[Text excerpt]:
_____
Women routinely celebrate marriage, a job promotion, college graduation, or the birth of their child. Few women, however, wish to “shout” that their relationship failed, their job cannot sustain them and their baby, their college plans are in jeopardy, or that their contraception failed to do what it promised. No woman enters an intimate relationship with the goal of having an unplanned pregnancy and subsequent abortion.
According to Gallup, 46% of Americans believe abortion to be “morally wrong” and 9% believe its morality depends on the reason for the abortion. Only 43% of Americans believe abortion to be “morally acceptable” no matter the circumstance; yet, abortion activists expect women to “shout” an action that many women believe was immoral.
The tone deafness of the #shoutyourabortion campaign is further revealed in activists’ treatment of women who had abortions but regret their decision. When the Planned Parenthood and NARAL sponsored Women’s March brought protestors to DC, organizers told pro-life women to stay home. It did not matter how many of these women had abortions; if their abortion experiences were not positive, they could not “shout” their abortions in the march.
This elimination of counter viewpoints persisted despite the available evidence that many post-abortive women regret their abortion decisions. The American Medical Association’s Archives of General Psychiatry published a study on the psychological effects of abortion. Researchers found that a full 28% of women experience regret, depression, and other emotional and psychological reactions within two years of their abortion. With approximately one million abortions a year, there are more than two hundred and eighty thousand additional women who regret their abortions every year.
Pro-choice activists should not criticize these women for refusing to celebrate their abortion experiences. After all, even the nation’s largest abortion provider does not shout its abortions.
Though Planned Parenthood now accounts for more than 30% of the abortion procedures in the United States, its spokespeople continue to downplay the number of abortions they provide. Rather than pointing out that they perform 160 abortions for every adoption referral, Cecile Richards and her fellow advocates say abortion is only “3% of Planned Parenthood’s services.” Listening to a Planned Parenthood staffer on television could lead one to believe that the abortion giant is the neighborhood cancer screener and prenatal care specialist, not the nation’s largest abortion provider.
Why is Planned Parenthood unwilling to “shout” its abortion success? Back in the year 2000, Planned Parenthood clinics only accounted for 15% of the abortion industry. Now they have grown to more than 30%. Yet they seem to be afraid to embrace the procedure that brings in the most revenue (aside from federal government money): abortion.
If even Planned Parenthood is uncomfortable shouting its abortion work, then pro-choice activists should not be surprised that women are as well.
_____
[Record excerpts]:
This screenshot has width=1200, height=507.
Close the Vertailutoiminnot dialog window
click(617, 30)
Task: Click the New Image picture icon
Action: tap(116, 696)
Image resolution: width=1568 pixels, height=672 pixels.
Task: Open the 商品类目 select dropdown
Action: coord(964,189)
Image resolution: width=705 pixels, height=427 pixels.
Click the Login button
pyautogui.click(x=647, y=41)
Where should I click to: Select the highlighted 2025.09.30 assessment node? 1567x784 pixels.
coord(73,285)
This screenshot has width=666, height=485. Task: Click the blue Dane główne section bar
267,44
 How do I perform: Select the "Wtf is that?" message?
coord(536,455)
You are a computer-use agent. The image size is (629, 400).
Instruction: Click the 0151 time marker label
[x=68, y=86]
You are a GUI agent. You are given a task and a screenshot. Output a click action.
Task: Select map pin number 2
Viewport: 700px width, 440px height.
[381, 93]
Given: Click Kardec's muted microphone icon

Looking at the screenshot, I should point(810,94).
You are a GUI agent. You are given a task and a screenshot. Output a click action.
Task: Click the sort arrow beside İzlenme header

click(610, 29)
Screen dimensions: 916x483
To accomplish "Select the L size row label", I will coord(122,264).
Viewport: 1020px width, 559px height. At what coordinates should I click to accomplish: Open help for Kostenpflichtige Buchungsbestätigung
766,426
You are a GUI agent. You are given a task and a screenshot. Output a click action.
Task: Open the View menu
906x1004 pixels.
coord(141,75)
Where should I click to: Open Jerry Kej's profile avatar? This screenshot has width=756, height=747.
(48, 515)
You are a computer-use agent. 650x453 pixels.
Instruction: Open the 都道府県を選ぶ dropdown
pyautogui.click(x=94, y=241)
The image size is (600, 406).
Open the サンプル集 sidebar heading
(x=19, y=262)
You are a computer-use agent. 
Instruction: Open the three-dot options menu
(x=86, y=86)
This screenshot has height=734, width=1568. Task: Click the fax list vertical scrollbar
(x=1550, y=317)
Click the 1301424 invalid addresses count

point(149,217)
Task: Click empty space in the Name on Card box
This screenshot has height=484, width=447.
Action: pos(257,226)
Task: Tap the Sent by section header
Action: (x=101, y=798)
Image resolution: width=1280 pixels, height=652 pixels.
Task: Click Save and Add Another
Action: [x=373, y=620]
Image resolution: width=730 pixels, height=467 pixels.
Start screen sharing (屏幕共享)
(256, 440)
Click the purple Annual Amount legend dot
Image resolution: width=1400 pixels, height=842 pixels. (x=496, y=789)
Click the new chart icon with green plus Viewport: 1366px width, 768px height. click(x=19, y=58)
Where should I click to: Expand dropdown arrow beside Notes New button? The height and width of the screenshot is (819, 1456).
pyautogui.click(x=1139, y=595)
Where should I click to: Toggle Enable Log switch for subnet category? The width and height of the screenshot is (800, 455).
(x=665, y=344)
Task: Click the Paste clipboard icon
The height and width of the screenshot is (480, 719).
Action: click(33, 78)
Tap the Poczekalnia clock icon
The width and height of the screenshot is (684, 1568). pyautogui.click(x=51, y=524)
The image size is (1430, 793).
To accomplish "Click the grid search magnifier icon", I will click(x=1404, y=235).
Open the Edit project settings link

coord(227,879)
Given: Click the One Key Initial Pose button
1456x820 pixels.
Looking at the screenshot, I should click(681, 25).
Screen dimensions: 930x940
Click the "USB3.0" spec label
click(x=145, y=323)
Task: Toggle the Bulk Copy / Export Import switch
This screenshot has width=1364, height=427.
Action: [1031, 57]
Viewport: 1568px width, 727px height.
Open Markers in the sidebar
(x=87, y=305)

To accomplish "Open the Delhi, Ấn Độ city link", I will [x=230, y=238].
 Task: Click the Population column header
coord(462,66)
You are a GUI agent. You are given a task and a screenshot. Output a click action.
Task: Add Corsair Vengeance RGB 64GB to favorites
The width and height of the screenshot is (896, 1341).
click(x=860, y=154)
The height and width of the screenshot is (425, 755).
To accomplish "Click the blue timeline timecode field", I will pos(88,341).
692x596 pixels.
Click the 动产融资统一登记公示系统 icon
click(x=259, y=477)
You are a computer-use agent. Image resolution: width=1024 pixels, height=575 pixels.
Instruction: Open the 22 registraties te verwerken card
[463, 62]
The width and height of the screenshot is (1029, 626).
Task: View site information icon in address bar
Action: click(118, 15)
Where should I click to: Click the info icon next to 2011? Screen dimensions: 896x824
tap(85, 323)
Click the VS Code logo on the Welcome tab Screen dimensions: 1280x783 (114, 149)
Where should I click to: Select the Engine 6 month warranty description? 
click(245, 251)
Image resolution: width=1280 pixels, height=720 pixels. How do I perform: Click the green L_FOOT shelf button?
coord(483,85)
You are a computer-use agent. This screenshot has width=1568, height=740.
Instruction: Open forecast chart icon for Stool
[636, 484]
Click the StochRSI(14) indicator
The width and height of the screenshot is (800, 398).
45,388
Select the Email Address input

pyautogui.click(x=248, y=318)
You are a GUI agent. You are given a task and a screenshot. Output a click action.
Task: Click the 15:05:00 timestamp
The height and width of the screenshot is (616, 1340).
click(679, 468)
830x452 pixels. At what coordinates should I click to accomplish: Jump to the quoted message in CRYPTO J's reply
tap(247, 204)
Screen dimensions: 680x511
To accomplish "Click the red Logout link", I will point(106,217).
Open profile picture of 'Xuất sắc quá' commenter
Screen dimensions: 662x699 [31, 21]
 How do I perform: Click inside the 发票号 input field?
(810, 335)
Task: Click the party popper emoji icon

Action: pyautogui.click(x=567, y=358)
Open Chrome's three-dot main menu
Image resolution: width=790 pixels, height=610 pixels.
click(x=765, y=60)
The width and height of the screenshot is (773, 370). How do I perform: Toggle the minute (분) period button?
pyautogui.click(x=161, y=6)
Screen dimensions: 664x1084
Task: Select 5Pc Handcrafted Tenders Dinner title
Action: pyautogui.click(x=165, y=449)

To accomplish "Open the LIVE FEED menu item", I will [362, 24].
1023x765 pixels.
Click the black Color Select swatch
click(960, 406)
_____
[Prompt]: Condense the paragraph of the #shoutyourabortion text that begins "Though Planned Parenthood now accounts" into a shorter version that keeps its main facts. The items are separate material and have no connection to the text.

[Solved problem]: Planned Parenthood performs more than 30% of U.S. abortions, but its spokespeople downplay that number. Instead of noting that it performs 160 abortions for every adoption referral, Cecile Richards and other advocates call abortion only "3% of Planned Parenthood's services." As a result, its staffers on television can make it seem like a neighborhood cancer screener and prenatal care specialist rather than the nation's largest abortion provider.